__WHAT IS ASKED__:
• A. Give back word for word the part of the reflection on John 9 starting with "We come now" and going on through "a second time.".
• B. Transcribe the lines of the records exactly, starting with the line that contains "You are a computer-use agent." and going on through the final line of the records, with both ends included. Leave the pictures out of your answer.

__DOCUMENT EXCERPT__:
* * * * * * *

My daughter recently had a problem with her utility company. For no reason, they had taken $100 out of her bank account. When she noticed this on the statement, she called to get it straightened out, figuring this would be an obvious and easy problem to fix.
Not so much.
When she explained the situation to the customer service representative, the person on the other end of the line dismissed the complaint out of hand. “We wouldn’t do something like that,” the woman said frostily, despite the fact that my daughter had the black-and-white evidence right in front of her. Back and forth the argument went, until the utility representative finally saw the error with her own two eyes, and in embarrassment, started backpedaling as quickly as she could.
At least she was able to recognize the truth when she saw it. That’s more than we can say for the Pharisees in John 9.
We come now to the testiest and most ironic part of the episode of Jesus healing a man born blind. The Pharisees refuse to accept the miracle at face value, for the sign that it is. They’ve already interrogated the man once. That conversation ended with the man declaring Jesus to be a prophet. Then they tried interrogating the parents, hoping to uncover a hoax; no luck there either. So, grasping at straws, they bring the man in a second time.
“Give glory to God,” they command him. “We know this man is a sinner,” they add, referring to Jesus (John 9:24, CEB). In the Greek, the “we” in that last phrase is emphatic: in other words, We, the religious experts, already know the truth about this guy. They are asserting their superiority.

* * * * * * *

__RECORDS SUPPLIED__:

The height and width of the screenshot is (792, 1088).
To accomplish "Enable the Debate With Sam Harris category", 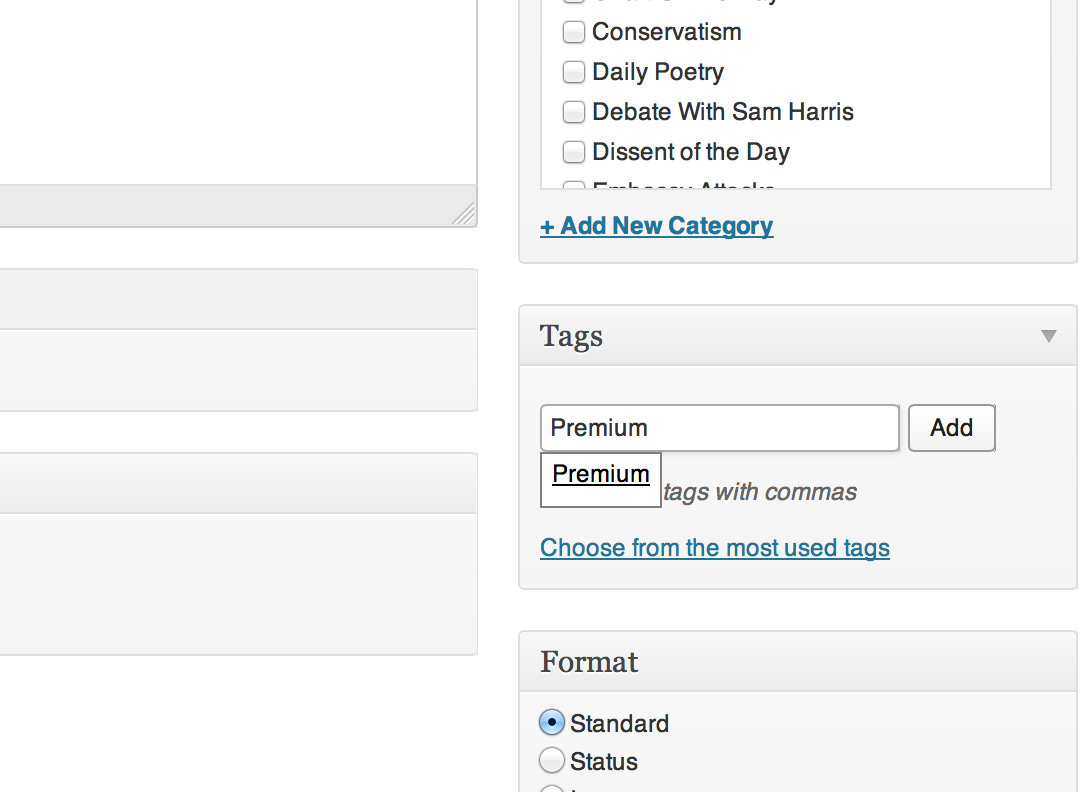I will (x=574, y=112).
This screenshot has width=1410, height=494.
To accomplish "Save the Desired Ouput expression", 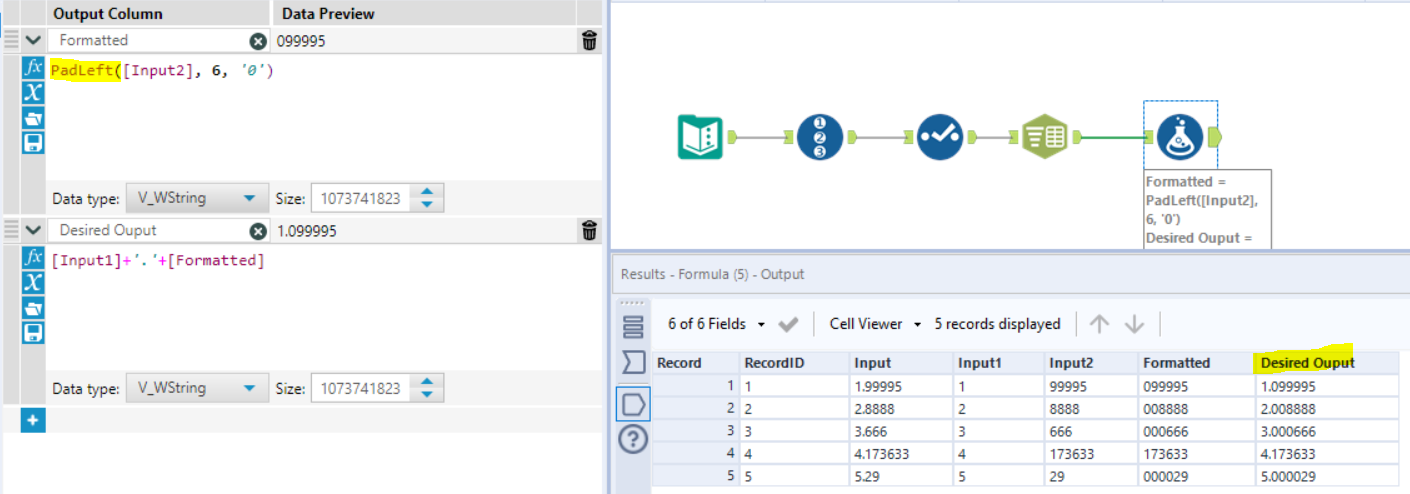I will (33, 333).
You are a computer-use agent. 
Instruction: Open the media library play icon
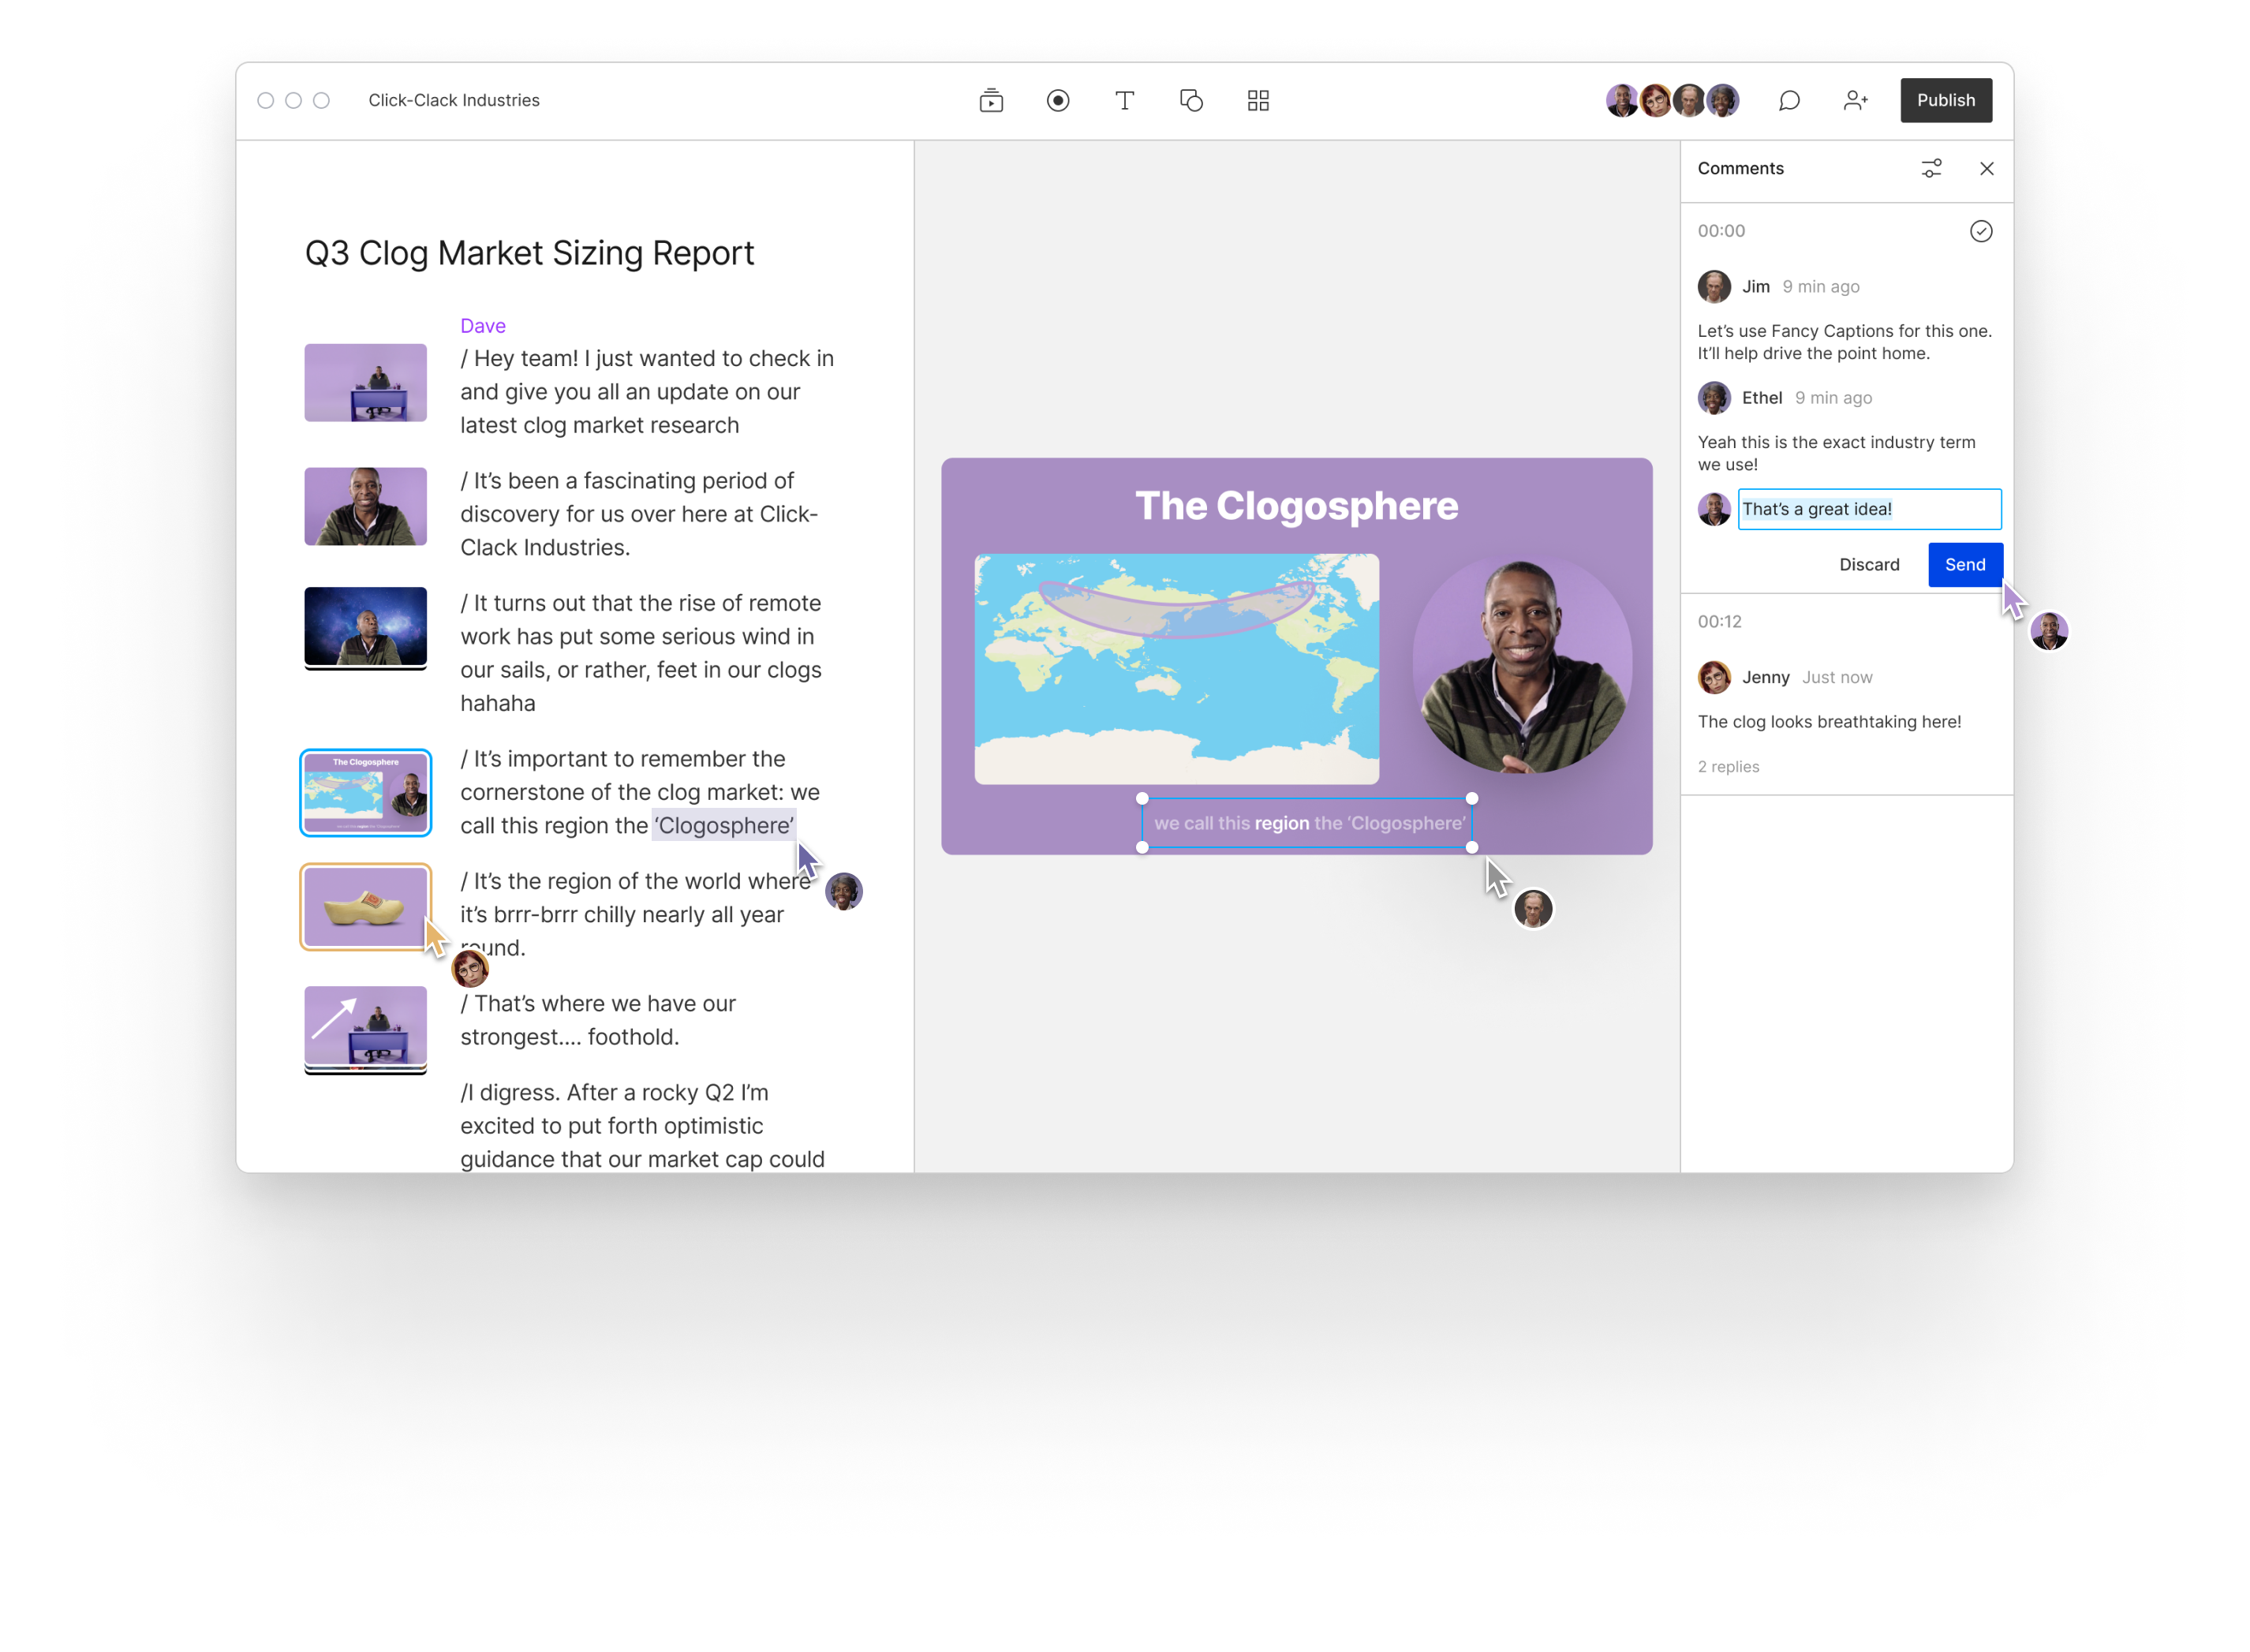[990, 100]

* * * * * * *

__IN RESPONSE__:
• A.
We come now to the testiest and most ironic part of the episode of Jesus healing a man born blind. The Pharisees refuse to accept the miracle at face value, for the sign that it is. They’ve already interrogated the man once. That conversation ended with the man declaring Jesus to be a prophet. Then they tried interrogating the parents, hoping to uncover a hoax; no luck there either. So, grasping at straws, they bring the man in a second time.

• B.
You are a computer-use agent. 
Instruction: Open the media library play icon
[990, 100]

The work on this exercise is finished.